ALF providers must inform residents of the community resources available to assist them in the event of an eviction procedure, including the the name, address and telephone number of the Assisted Living Ombudsman Program.  651 CMR 12.08(1)(v). 

Conclusion

 Some Massachusetts ALFs charge $5,000 per month or more for a “basic service package.”  Prospective ALF residents may want to consider seeking the assistance of a financial professional for help in evaluating a provider’s financial strength.  They should also consider consulting with counsel to review  the terms of the admission agreement.  Although the agreements are typically contracts of adhesion, in some instances, residents may be able to negotiate over the contract terms.  At a minimum, a prospective resident needs to be able to make an informed decision before signing an entrance agreement.
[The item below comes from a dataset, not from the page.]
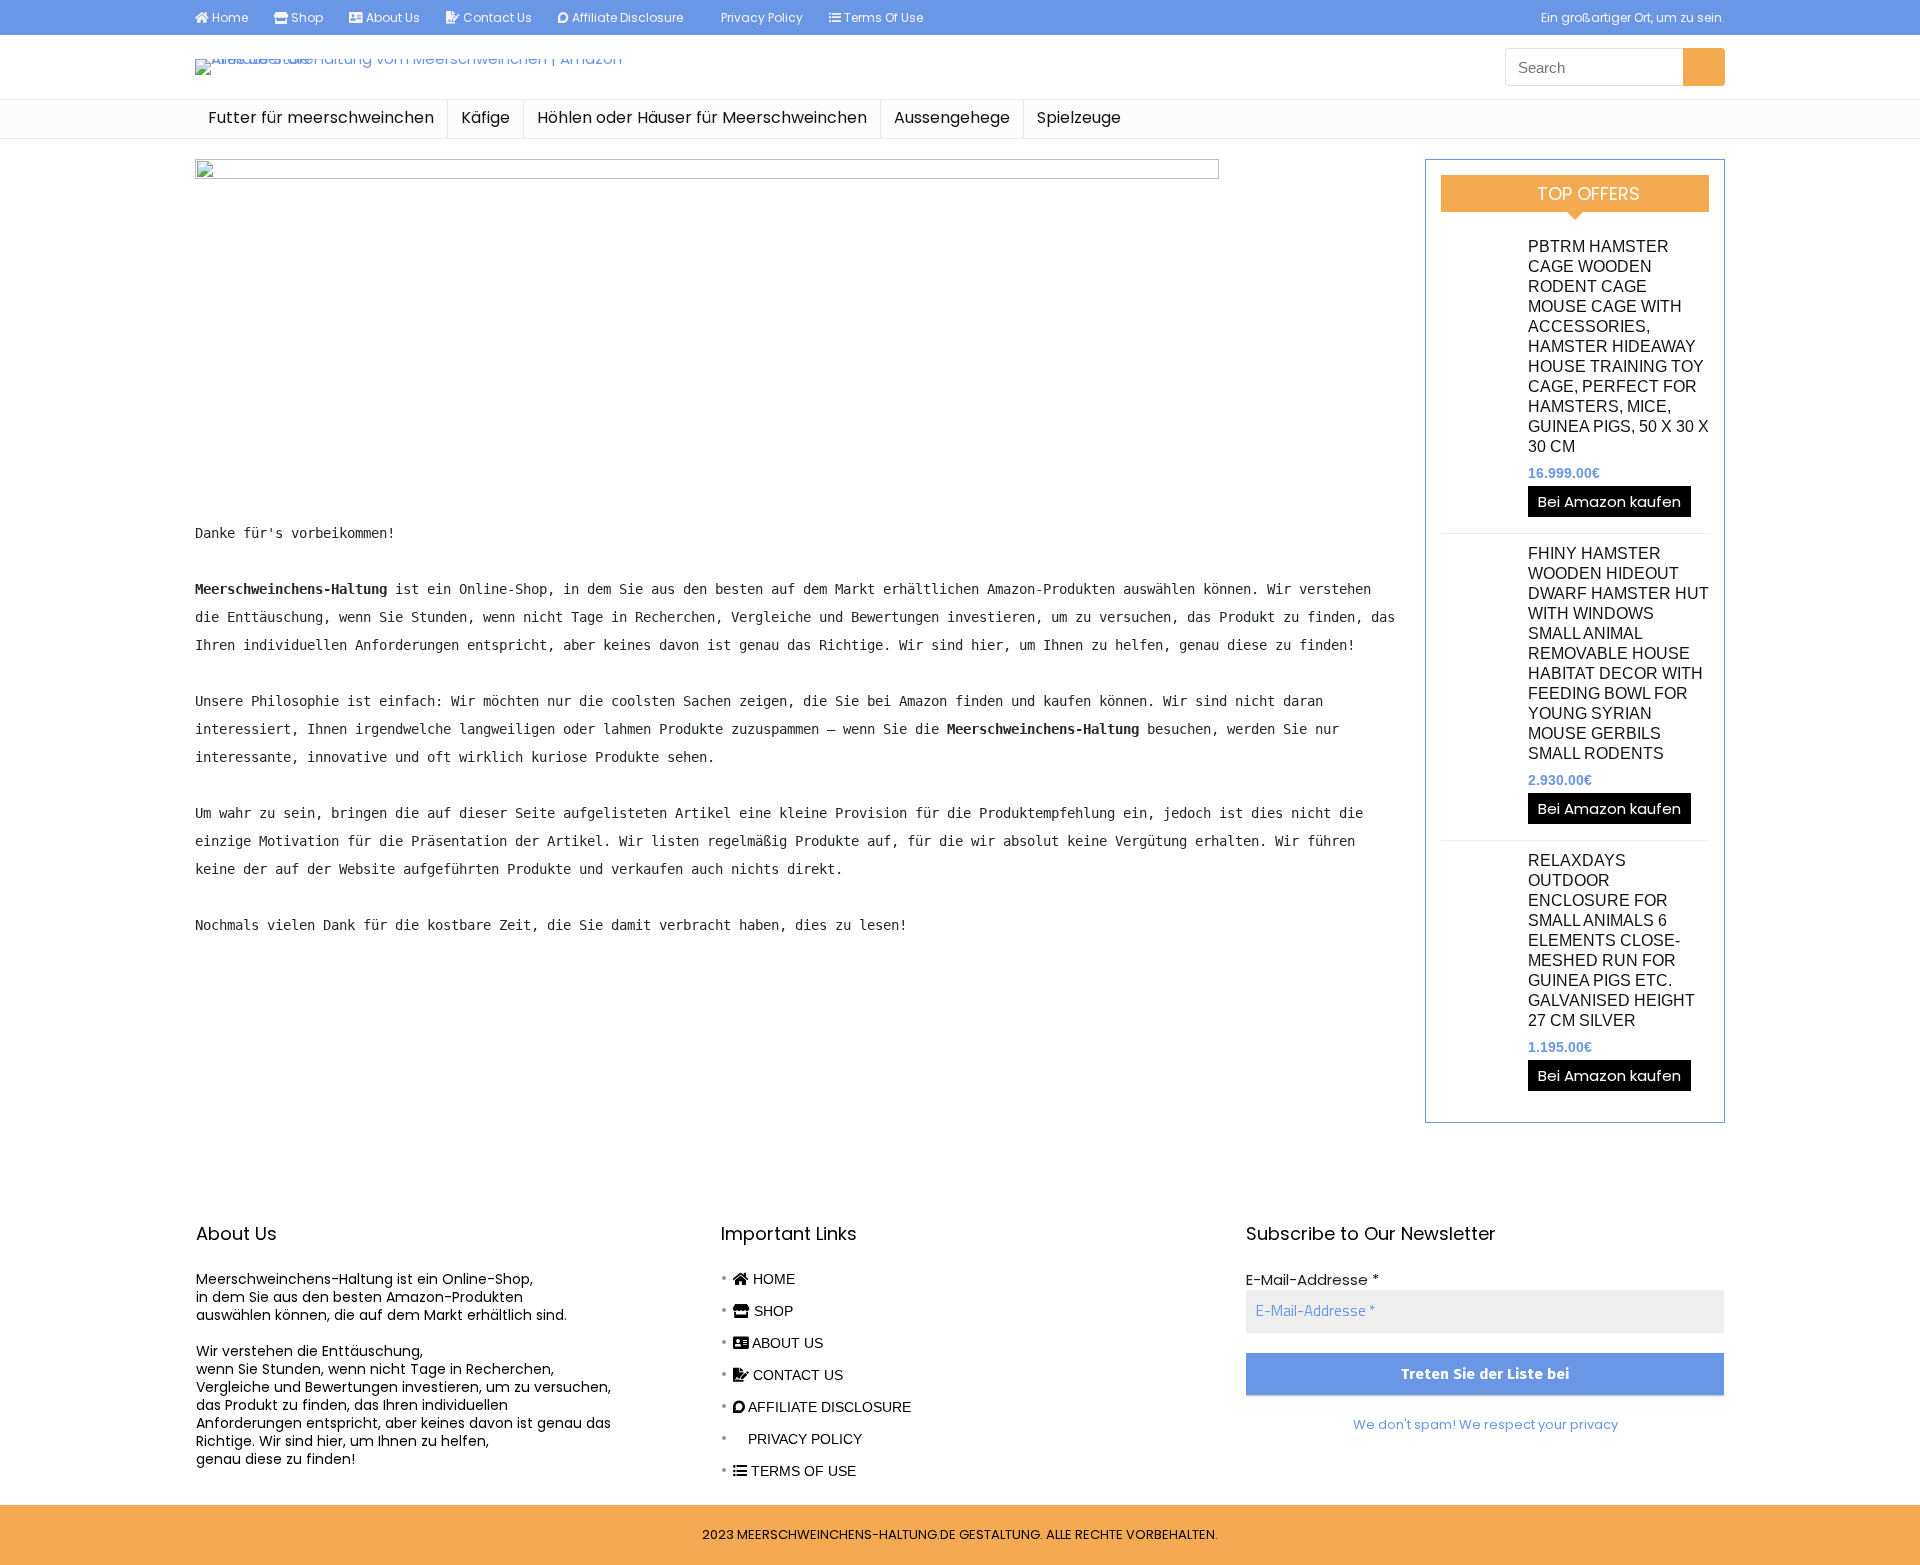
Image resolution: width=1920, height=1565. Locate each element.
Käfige (485, 117)
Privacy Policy (760, 17)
Resources – Assisted Living

Assisted Living Consumer Alliance (ALCA) – A national alliance to promote and preserve choice, safety, and legal rights and protections for assisted living consumers. ALCA resources include information on choosing a facility, advocacy materials, and information on medication management.  http://www.assistedlivingconsumers.org/

Eric Carlson, Critical Issues in Assisted Living:  Who’s In, Who’s Out, and Who’s Providing the Care (National Senior Citizens’ Law Center 2005) – Available on the ALCA website. 

Massachusetts Executive Office of Elder Affairs (EOEA) – Provides a Consumer Guide to Assisted Living Facilities, a list of ALRs, and other consumer information on its website.  The ALF Ombudsman program is headed by Donna Bucca.  617-727-7750.

Emily Starr, Assisted Living, Estate Planning for the Aged or Incapacitated Client in Massachusetts, Chapter 22 (MCLE 2009).